Allah nasip ederse istiyorum. “Bu dünyaya çocuk mu getirilir” diyenlere “Belki bizim çocuklarımız bu dünyayı düzeltecek” diyorum.
Yakışıklılığı çok ciddiye alırsan yük olur
Türkiye’nin en yakışıklı erkeklerinden biri olmak zor mu?
Yakışıklılığı çok ciddiye alırsan yük olur. Ben ciddiye almamayı tercih ediyorum. Çünkü bu Allah vergisi, benim yaptığım bir şey değil. Rahmetli Neşet Ertaş’ın biri sözü var, “İnsanoğlunun övünebileceği tek bir şey vardır, o da emeği”. Ben ancak mesleğime ve kendime verdiğim emekle övünebilirim.

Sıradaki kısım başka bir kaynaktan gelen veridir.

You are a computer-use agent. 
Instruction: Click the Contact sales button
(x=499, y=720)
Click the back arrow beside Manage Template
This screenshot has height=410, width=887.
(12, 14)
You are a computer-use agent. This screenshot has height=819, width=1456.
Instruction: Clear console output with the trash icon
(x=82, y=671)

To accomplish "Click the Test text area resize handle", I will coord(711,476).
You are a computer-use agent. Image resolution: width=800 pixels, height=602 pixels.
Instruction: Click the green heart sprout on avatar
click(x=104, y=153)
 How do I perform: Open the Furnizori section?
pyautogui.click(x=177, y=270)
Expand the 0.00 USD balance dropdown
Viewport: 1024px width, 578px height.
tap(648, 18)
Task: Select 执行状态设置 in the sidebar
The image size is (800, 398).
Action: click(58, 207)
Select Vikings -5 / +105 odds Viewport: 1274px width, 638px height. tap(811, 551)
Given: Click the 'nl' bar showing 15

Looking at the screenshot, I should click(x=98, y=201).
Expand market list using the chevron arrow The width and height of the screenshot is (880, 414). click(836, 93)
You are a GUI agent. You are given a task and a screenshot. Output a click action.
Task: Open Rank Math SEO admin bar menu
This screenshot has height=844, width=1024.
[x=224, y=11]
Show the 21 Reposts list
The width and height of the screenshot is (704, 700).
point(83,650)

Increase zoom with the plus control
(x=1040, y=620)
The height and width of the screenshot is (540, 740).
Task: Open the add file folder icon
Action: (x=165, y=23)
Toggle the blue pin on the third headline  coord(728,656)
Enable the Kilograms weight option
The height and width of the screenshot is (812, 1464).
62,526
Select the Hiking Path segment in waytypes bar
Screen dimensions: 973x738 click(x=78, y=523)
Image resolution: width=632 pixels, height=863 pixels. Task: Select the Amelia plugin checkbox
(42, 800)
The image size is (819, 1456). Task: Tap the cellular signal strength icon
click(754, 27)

◊ Hep beğenilen bir adam mıydınız?
Ergenlik çağlarında kendimi pek yakışıklı bulmazdım ama üniversitede arkadaşlarım, “Neden mankenlik yapmıyorsun” derlerdi. Demek bir şeyler o zaman değişmiş.
◊ Boyunuz 1.91. Bu kadar uzun olmanın zorlukları oldu mu hayatınızda?
Olmaz mı? Boyumun ilk uzadığı zamanlar vücut koordinasyonu yerine oturmamış, kendini hâlâ küçük zanneden 1.90’lık bir adamdım. Kafamı sürekli bir yerlere çarpardım. Eskiden ayakkabılar 45 numaraya kadardı ve ben ayağımı içine zor sokardım. Bu yüzden bir dönem ayakkabılarım hep küçük gelir, pantolonlarım hep kısa kalırdı.
Sosyal medya konusunda eski moda kaldım
Kenan İmirzalıoğlu sosyal medyada yok. “Fake bir hesabınız mı var” diye sorduğumda, “Söz konusu değil” diyerek anlatıyor: “Eskiden Instagram’da Sinem bana bir fotoğraf gösterirken büyütmeye çalışıyor, o sırada yanlışlıkla like atıyordum (gülüyor). Sosyal medyaya ihtiyaç duymuyorum, girmeyi de düşünmüyorum. Bu işe başladığımda hayatımda sosyal medya yoktu. İşle ilgili nabzı sokaktan alırdık. O anlamda biraz eski moda kaldım ama gerçekten huzurluyum.”
Hayatımda hep gece yastığa kafamı huzurlu koymayı düşündüm
◊ Bu işe başlarken şöhret ne kadar önceliğinizdi?
1997’de Best Model of the World seçilmemle beraber zaten bir ün kazanmıştım. Osman Sınav o dönem, ‘Deli Yürek’i teklif etti. Oyunculuğu bilmeyen bir adam olarak derdim; şöhret değil, bana verilen sorumluluğu yerine getirmekti. Zaten birinin tek amacının ün olmasını aklıselim görmüyorum. Çünkü o sana sadece geçici bir tanınırlık getirir.
◊ İyi ve popüler bir oyuncu olunca bir işin tutmasının da tutmamasının da faturası sizlere kesiliyor. Bu ne kadar doğru?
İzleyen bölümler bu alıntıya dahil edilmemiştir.